Mentre ero così occupata sentii Saint-John uscir di camera sua e fermarsi davanti alla mia.

Temevo che bussasse, ma si contentò di spingere un foglio sotto la porta; lo presi e lessi:

"Mi avete lasciato iersera a un tratto. Se foste rimasta un momento più, avreste posato la mano sulla croce del cristiano, sulla corona degli angioli. Tornerò fra quindici giorni e allora spero trovarvi decisa del tutto.

"In questo tempo pregate e vegliate a fine di non esser tentata; credo che lo spirito sia ben disposto, ma la carne è debole. Pregherò per voi ad ogni ora. — Vostro, Saint-John."

— Il mio spirito, — dissi, — vuol fare il bene, e spero che la mia carne sia abbastanza forte per compiere la volontà del cielo, quando quella volontà mi apparirà chiara. In ogni modo sarò abbastanza forte per uscire dalle nubi del dubbio e trovar la luce e la certezza.

Benché si fosse al 1° di giugno, la mattinata era fredda e nuvolosa e la pioggia batteva contro i vetri.

Udii Saint-John aprire la porta davanti, e guardando attraverso i vetri lo vidi traversare il giardino.

Egli prese una via che andava in direzione di Withecross, dove doveva trovar la carrozza.

Mi rimanevano due ore prima della colazione e le impiegai a passeggiare per la camera pensando all'avvenimento che avevami fatto prendere quella subita risoluzione.

Mi rammentava la sensazione provata, perché ripensandoci mi pareva sempre più strana, e mi rammentavo la voce udita.

Di nuovo chiedea di dove poteva essere partita, ma sempre invano.

Dicevo a me stessa che poteva essere stata un'impressione nervosa, un'illusione, eppure non potevo crederlo; pareva piuttosto un'ispirazione.

Quell'urto era avvenuto come il terremoto aveva aperto la prigione di San Paolo, aveva aperto la porta dell'anima mia, avevala liberata dalle catene, strappata al sonno ed essa si era destata tremante e sbalordita.

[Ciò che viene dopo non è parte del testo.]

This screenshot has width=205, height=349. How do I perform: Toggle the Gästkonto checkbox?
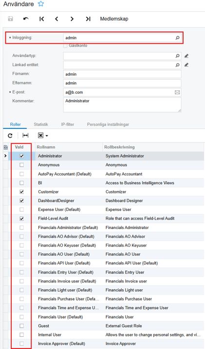click(x=65, y=46)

Allora tre volte il grido aveva risuonato ai miei orecchi spaventati, nel mio cuore ansioso, nel mio spirito inquieto, e quel grido non vi aveva prodotto né sorpresa né spavento, ma piuttosto lo aveva fatto esultar di gioia, come di una prova del privilegio che aveva di essere indipendente dal corpo.

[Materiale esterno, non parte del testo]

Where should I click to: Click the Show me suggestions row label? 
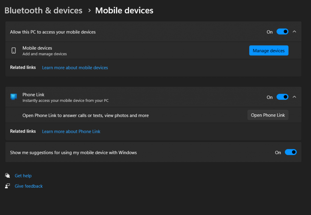point(73,152)
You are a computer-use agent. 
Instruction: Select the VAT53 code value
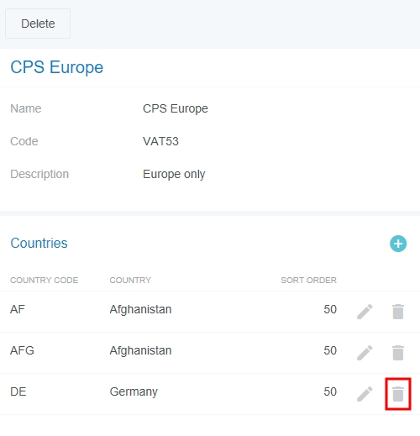160,141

— Fra pochi giorni, — dissi fra me, — saprò qualcosa di colui la cui voce mi ha chiamato la notte scorsa. Le lettere sono state inutili, tenterò le ricerche personali.

A colazione annunciai a Diana e a Maria che partivo e che sarei rimasta assente almeno quattro giorni.

— Partite sola? — mi domandarono.

— Sì, parto per aver notizie di un amico del quale non so nulla. Questo pensiero mi turba da qualche tempo.

Esse avrebbero potuto osservare che non avevo amici all'infuori di loro, come avevo sempre assicurato, ma se vi pensarono non lo dissero e con la loro solita delicatezza non mi fecero nessuna osservazione.

Diana sola mi domandò se mi sentivo abbastanza bene per viaggiare, perché ero pallida.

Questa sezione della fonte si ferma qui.